Heat 2 tbsp butter in a large heavy saucepan and sautee the onions in one layer until slightly browned. Then add chicken or vegetable stock , until it comes halfway up the onions in the pan, add salt to taste and 1 tsp sugar. Cover and simmer slowly for 25 minutes, or until tender. Uncover and boil off excess liquid, add 1 more tbsp butter if desired.
Late Summer Vegetables with Aioli: Preheat oven to 450. Blanch ½ lb green beans in a large pot of salted boiling water until just tender, 3 to 4 minutes. Drain, plunge into a bowl of ice and water, then drain again and pat dry on a kitchen towel. Toss 1 lb of new potatoes, halved lengthwise, and 3 small summer squash, sliced diagonally, separately with 2 tbsp olive oil each, some sea salt, and about 5 or 6 sprigs of fresh thyme. Roast separately in a single layer on rimmed baking sheets until just tender, 7 to 10 minutes for zucchini and 20 to 25 for potatoes. Make aioli: in a bowl whisk egg with a pinch of fine sea salt and 2 tsp champagne vinegar or fresh lemon juice until thick. Whisk in 1 cup of extra virgin olive oil gradually, drop by drop for the first ¼ cup or so (until the mixture is emulsified) and then in a thin stream until aioli is nice and thick; you may not need all the oil. Sprinkle 2 to 4 garlic cloves with ½ tsp fine sea salt. Mince with a chef’s knife, then use the side of the blade to crush garlic into a paste. Stir garlic paste into the mayonnaise. Taste and add more salt or vinegar if you like. Arrange cooked vegetables as well as lettuce leaves, thin wedges of fennel, and halved cherry tomatoes on a large platter or ling board, top with more fresh thyme sprigs, and serve with aioli. (from August 2013 issue of Sunset Magzine).
Thai Cucumber Salad: in a strainer, allow 3 thinly sliced cucumbers and 1 tsp Celtic sea salt to sit for 1 hour while water drains. Combine ½ cup finely chopped onion, ½ cup sesame oil, 2 Tbsp lime juice, 2 T fresh basil, finely chopped, and ½ tbsp fresh ginger, minced with the cucumbers in a mixing bowl and mix well.
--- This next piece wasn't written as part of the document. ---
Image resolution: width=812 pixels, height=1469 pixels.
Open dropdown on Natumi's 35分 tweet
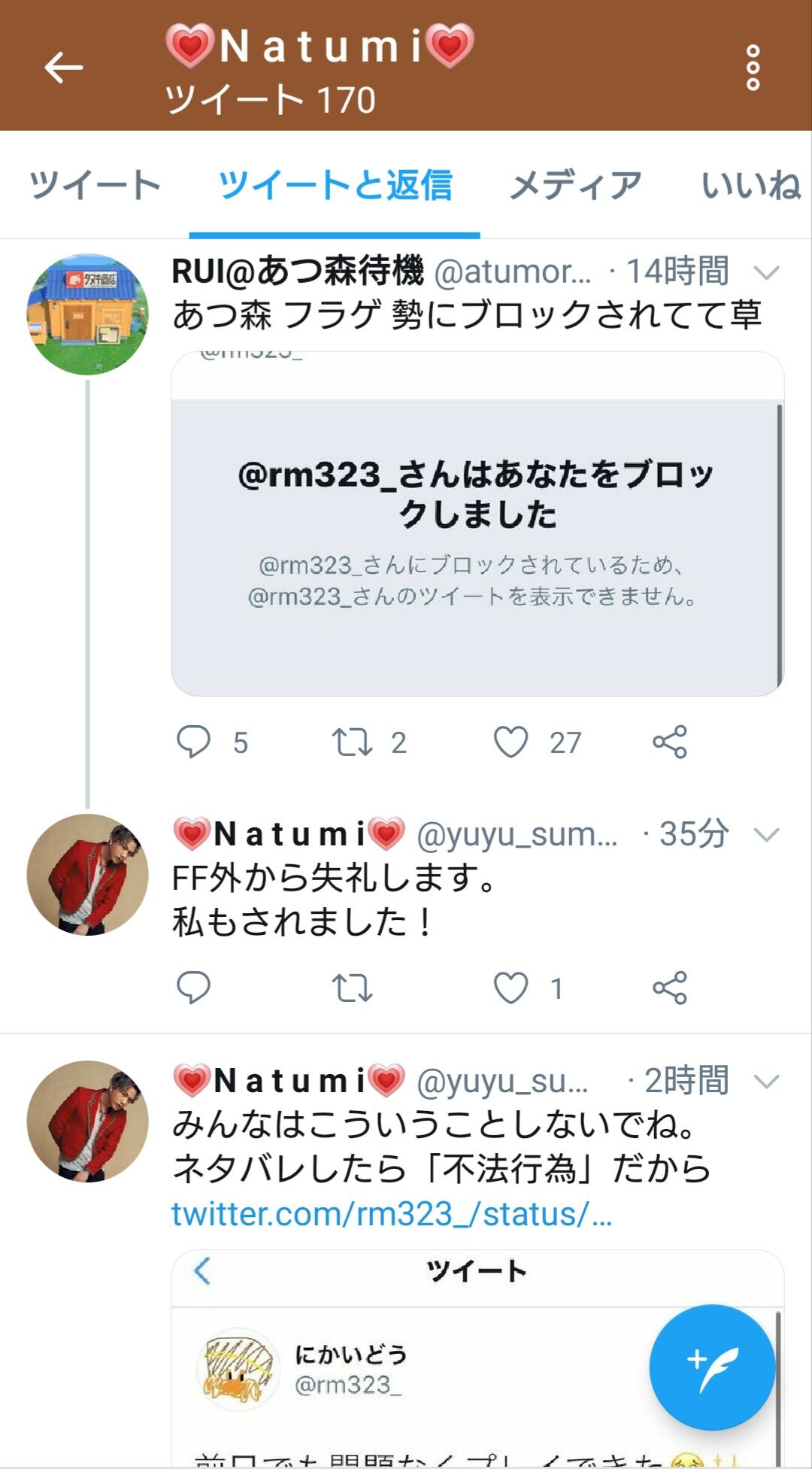click(766, 833)
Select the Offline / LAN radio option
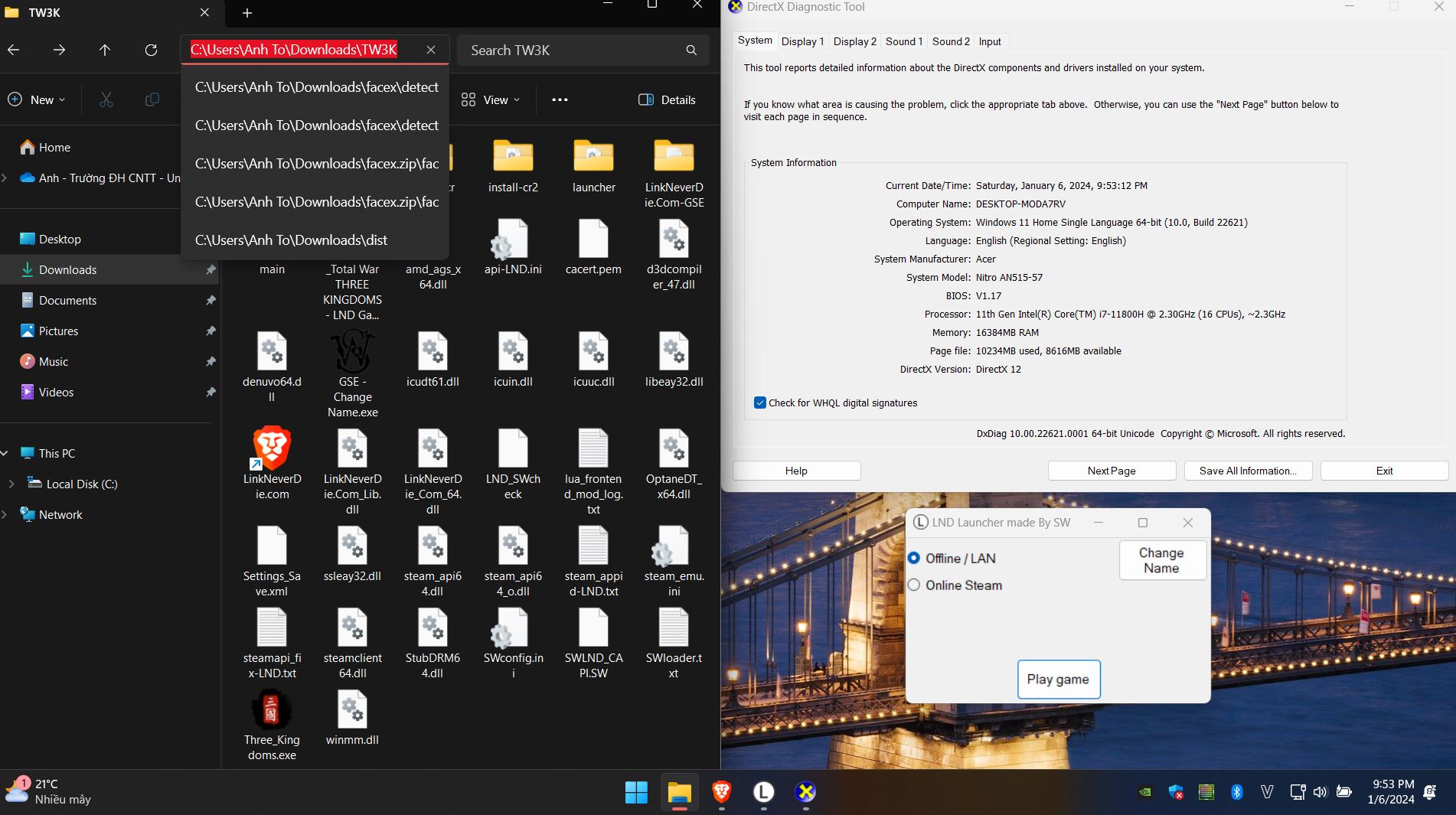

Basil Vinaigrette: Mash to a paste 1 small peeled garlic clove and 2 to 3 pinches of sea salt. In a small bowl add 1/8 tsp black pepper, ¼ cup red wine vinegar or fresh lemon juice, 1 tsp minced fresh shallot, ¼ to ½ tsp Dijon mustard. Whisk until blended and then add gradually and whisk constantly after each addition ¾ cup olive or walnut oil. Then add in 12 cup thinly sliced basil and whisk again.
Three pea salad: Prepare the dressing: whisk together 3 tbsp toasted sesame oil, 2 ½ tsp sugar, 4 tsp white wine vinegar or rice vinegar, 4 tsp soy sauce, and 4 tsp toasted sesame seeds. Cook in a large pot of boiling salted water 1 cup sugar snap peas, add: ½ cup snow peas and ½ cup fresh or frozen shell peas. Cook 1 minute. Drain and rinse under cold water. Pat dry. Toss the peas in a a bowl with the dressing and 6 cups pea shoots or bean sprouts. (both recipes from the Joy of Cooking)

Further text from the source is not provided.